=== EXERCISE ===
Exclude all pictures, and reproduce exactly the lines from the one containing "Given: Focus the Role input field" through the end of the records, with nothing else added.
----------------
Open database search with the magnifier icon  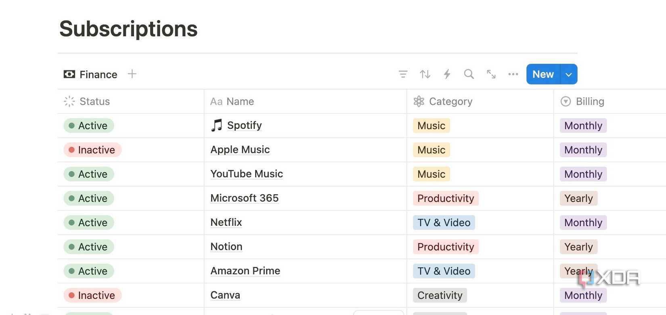[x=469, y=74]
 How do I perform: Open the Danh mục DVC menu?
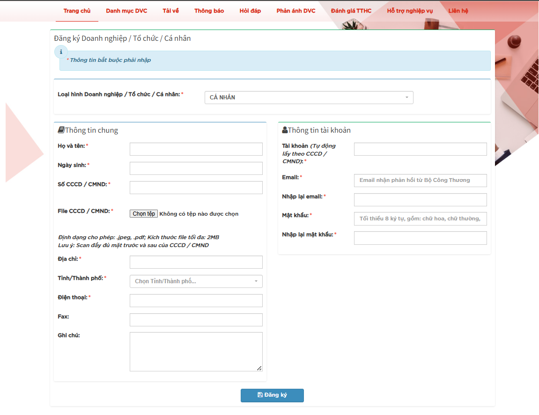[126, 11]
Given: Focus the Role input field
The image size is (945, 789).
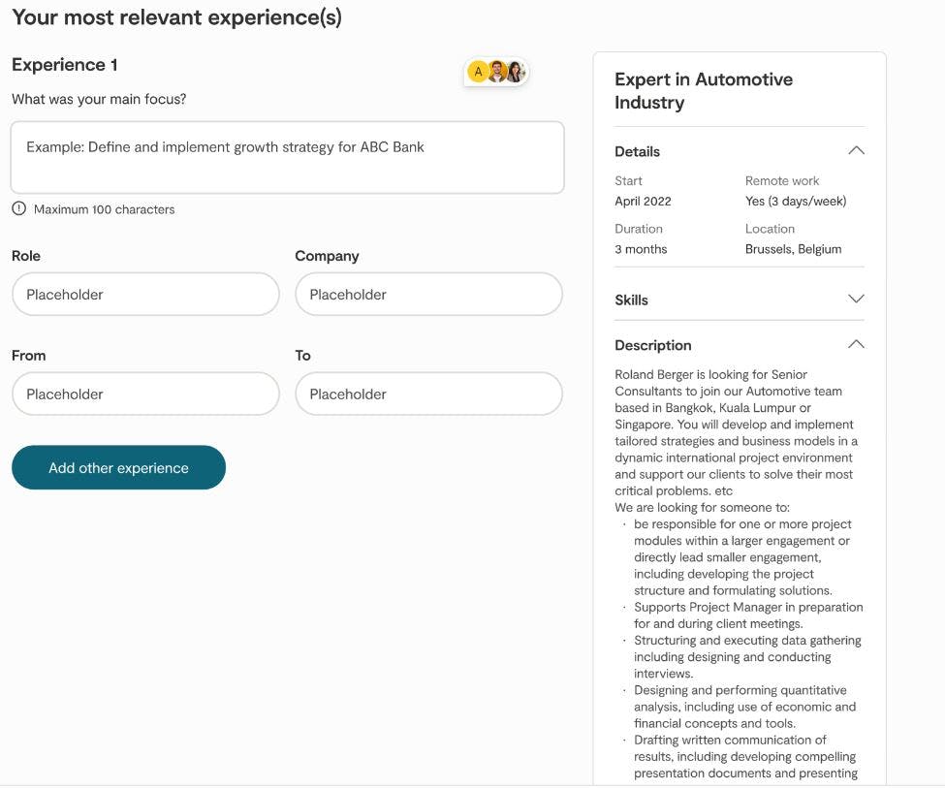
----------------
=== RESPONSE ===
Given: Focus the Role input field
The image size is (945, 789).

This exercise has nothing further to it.